Um congolês de 37 anos está isolado no Instituto Emílio Ribas, em São Paulo, com febre intensa e sinais suspeitos de Ebola. Exames investigam o diagnóstico após retorno de viagem ao país de origem.
Um homem de 37 anos está internado no Instituto Emílio Ribas, na capital paulista, com sintomas que podem estar relacionados ao Ebola. O paciente, que é natural da República Democrática do Congo, apresentou febre intensa e outros sinais da doença após retornar de uma viagem ao seu país de origem. O resultado dos exames que vão confirmar ou descartar o diagnóstico ainda não foi divulgado.
O caso foi registrado no último sábado, 30 de maio, e a Secretaria de Estado da Saúde de São Paulo (SES) está à frente da investigação. De acordo com informações da SES, a análise está sendo realizada pela Coordenadoria de Controle de Doenças (CCD) e pelo Centro de Vigilância Epidemiológica (CVE-SP).
Regiane de Paula, coordenadora em Saúde da CCD, destacou a importância das medidas adotadas assim que os critérios clínicos e epidemiológicos foram identificados. “As medidas previstas foram adotadas a partir da identificação dos critérios clínicos e epidemiológicos. O procedimento inclui isolamento, notificação imediata, investigação laboratorial e monitoramento conforme os protocolos vigentes”, afirmou ela.
“As medidas previstas foram adotadas a partir da identificação dos critérios clínicos e epidemiológicos. O procedimento inclui isolamento, notificação imediata, investigação laboratorial e monitoramento conforme os protocolos vigentes”, destacou Regiane de Paula.

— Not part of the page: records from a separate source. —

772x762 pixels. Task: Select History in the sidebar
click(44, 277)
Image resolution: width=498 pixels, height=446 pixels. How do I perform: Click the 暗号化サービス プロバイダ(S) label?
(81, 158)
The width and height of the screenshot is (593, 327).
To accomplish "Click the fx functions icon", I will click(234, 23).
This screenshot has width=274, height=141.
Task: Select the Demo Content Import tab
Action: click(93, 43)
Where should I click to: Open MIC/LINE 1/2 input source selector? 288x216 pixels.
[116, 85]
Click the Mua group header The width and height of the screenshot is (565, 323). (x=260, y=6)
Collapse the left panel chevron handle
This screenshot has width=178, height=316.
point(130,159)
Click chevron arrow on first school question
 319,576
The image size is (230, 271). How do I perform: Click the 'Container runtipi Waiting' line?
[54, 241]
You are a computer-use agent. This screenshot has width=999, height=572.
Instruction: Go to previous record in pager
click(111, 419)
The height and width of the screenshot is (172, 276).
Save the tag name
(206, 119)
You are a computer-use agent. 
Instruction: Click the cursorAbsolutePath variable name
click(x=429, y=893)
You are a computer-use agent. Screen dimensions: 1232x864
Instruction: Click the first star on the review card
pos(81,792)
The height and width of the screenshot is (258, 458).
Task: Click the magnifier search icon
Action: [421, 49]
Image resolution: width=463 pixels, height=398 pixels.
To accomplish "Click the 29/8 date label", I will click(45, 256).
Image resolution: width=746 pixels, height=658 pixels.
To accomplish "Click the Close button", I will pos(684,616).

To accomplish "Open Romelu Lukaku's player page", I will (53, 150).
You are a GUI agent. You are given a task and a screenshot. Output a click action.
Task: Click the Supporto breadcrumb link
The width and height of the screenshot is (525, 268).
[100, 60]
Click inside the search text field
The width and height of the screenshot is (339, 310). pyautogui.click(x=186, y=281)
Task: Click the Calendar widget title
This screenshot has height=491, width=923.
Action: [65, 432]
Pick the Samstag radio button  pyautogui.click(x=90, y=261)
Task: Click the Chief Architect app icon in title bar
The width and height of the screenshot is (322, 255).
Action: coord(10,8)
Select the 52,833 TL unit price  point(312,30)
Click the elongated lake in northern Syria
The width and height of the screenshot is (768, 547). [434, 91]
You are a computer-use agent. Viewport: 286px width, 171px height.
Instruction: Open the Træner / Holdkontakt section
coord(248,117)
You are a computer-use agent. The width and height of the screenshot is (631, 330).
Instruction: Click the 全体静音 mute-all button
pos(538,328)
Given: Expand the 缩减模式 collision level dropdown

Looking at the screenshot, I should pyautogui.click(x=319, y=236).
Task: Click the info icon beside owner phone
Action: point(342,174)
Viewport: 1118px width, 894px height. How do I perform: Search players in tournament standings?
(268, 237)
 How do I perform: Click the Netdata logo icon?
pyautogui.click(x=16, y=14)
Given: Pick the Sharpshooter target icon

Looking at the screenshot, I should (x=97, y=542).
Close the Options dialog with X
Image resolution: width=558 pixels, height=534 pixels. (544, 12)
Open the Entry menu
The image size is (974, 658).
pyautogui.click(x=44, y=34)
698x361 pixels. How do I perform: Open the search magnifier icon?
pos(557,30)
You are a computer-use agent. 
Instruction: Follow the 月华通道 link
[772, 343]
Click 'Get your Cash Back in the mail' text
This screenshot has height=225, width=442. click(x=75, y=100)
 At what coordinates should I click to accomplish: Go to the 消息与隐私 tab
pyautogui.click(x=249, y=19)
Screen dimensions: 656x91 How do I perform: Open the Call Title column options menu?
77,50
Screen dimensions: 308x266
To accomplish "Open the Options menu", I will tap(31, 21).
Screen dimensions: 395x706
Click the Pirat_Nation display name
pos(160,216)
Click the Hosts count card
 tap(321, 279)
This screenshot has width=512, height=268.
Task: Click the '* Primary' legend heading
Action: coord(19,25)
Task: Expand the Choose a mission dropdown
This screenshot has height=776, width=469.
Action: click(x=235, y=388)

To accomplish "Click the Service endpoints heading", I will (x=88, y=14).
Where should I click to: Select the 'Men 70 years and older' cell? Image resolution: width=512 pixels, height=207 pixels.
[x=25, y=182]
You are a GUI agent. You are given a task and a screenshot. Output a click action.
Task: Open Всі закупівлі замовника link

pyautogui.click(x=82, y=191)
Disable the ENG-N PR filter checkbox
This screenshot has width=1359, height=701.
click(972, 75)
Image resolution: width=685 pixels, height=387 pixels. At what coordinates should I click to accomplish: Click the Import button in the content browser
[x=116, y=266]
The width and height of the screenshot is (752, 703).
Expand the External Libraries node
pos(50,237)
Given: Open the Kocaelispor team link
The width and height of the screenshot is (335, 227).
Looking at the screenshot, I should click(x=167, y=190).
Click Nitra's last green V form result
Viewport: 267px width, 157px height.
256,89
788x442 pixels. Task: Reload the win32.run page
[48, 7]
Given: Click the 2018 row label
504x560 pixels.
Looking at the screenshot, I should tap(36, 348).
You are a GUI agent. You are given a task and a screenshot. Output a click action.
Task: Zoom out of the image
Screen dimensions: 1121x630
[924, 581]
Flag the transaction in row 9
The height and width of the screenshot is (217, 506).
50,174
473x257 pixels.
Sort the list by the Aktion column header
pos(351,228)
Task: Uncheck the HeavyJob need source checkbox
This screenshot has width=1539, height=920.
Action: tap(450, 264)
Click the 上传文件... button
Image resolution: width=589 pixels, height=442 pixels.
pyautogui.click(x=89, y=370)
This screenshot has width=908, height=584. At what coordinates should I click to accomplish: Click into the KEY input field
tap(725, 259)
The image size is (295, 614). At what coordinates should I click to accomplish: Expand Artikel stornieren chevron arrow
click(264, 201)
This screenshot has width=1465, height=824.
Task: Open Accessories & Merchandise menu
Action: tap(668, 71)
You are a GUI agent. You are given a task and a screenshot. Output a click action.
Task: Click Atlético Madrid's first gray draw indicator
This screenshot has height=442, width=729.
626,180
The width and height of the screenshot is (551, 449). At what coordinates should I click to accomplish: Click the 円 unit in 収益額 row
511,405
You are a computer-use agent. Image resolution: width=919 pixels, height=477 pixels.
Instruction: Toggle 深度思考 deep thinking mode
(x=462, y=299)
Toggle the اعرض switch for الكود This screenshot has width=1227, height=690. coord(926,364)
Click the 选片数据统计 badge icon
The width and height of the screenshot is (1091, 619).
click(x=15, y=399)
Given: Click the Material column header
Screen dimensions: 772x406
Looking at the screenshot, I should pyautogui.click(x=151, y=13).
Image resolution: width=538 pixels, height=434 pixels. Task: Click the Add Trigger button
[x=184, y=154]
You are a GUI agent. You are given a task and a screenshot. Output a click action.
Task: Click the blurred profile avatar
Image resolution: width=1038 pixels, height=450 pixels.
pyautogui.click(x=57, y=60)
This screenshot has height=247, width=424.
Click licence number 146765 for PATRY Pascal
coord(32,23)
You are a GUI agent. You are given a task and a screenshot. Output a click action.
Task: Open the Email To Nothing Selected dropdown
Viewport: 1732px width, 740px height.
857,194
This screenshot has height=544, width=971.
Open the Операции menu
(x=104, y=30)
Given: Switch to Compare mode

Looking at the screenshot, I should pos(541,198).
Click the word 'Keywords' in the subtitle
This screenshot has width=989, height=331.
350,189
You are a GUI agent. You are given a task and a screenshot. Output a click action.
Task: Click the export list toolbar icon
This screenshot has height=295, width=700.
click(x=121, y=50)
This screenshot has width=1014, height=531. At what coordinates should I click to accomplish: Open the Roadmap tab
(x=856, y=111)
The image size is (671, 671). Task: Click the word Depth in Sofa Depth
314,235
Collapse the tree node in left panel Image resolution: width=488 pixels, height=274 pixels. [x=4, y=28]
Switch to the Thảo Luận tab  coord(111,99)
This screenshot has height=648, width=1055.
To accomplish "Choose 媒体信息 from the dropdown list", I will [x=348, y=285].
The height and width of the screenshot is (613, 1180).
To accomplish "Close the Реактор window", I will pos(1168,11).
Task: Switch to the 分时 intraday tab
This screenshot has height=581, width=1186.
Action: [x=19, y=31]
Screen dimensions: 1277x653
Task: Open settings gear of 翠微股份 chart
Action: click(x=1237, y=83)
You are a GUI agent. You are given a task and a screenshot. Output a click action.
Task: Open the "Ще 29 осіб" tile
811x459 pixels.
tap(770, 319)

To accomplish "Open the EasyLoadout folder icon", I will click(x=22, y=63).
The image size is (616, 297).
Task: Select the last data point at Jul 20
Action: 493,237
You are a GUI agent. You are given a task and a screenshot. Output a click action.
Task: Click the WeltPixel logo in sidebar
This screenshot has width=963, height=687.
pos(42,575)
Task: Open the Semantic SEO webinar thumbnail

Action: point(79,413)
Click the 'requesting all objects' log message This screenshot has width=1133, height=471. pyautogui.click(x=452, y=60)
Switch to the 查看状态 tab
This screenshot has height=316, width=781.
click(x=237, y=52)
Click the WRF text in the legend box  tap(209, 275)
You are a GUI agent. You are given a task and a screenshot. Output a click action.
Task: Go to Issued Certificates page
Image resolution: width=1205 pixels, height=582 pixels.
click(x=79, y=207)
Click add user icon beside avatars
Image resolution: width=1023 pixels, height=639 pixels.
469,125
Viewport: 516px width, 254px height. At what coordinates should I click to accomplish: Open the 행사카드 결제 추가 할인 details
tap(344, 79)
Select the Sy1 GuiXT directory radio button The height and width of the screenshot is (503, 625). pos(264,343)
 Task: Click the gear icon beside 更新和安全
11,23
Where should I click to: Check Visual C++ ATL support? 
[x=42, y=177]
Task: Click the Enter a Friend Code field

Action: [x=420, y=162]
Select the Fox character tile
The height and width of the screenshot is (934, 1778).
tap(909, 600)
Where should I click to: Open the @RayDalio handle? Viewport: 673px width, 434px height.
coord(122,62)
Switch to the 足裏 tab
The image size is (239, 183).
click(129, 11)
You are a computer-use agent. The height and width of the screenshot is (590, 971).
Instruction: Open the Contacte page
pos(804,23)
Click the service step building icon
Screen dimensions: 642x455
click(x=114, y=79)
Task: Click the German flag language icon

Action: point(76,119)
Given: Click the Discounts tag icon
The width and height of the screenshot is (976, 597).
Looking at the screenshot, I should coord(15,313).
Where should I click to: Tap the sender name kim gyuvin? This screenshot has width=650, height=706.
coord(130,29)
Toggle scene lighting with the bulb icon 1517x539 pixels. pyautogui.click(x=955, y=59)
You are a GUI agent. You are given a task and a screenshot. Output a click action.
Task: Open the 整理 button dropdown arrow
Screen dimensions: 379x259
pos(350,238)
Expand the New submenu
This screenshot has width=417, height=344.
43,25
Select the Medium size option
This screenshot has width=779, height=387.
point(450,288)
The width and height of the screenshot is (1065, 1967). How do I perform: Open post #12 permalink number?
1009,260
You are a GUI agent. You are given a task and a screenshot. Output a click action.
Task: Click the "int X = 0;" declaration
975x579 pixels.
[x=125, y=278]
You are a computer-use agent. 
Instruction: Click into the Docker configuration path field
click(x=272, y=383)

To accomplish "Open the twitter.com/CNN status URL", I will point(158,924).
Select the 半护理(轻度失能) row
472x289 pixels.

No estado de São Paulo, todos os casos suspeitos de Ebola devem ser comunicados imediatamente à vigilância epidemiológica municipal e ao CVE. O Instituto Emílio Ribas é a unidade de referência para o atendimento de casos suspeitos ou confirmados, enquanto o Instituto Adolfo Lutz é responsável pela investigação laboratorial e diagnóstico diferencial.
Em nota, a secretária da Saúde de São Paulo avaliou o risco de introdução do Ebola no Brasil e na América do Sul como muito baixo. Ela destacou que entre os fatores considerados estão a ausência histórica de transmissão autóctone na região e a falta de voos diretos entre a área afetada e a América do Sul. Também ressaltou que a doença exige contato direto com fluidos corporais de pessoas infectadas para ser transmitida.
A transmissão do Ebola ocorre somente após o início dos sintomas, que incluem febre alta, dor de cabeça intensa, dores musculares, fadiga, náuseas e diarreia. Em casos graves, a doença pode evoluir para manifestações hemorrágicas e falência múltipla de órgãos. O período de incubação do Ebola varia de dois a 21 dias, e não há vacinas ou terapias específicas licenciadas para a cepa Bundibugyo, que é a responsável pelo surto atual. A Organização Mundial da Saúde (OMS) anunciou recentemente que está testando tratamentos e vacinas contra a doença.